What to produce:
What you return should match the data below exactly, with every entry reproduced.

[Saved data entries]
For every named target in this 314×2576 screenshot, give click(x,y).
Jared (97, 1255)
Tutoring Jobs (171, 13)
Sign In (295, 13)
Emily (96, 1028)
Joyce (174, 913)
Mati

Written response:
For every named target in this 314×2576 screenshot, give click(x,y).
Jared (97, 1255)
Tutoring Jobs (171, 13)
Sign In (295, 13)
Emily (96, 1028)
Joyce (174, 913)
Mati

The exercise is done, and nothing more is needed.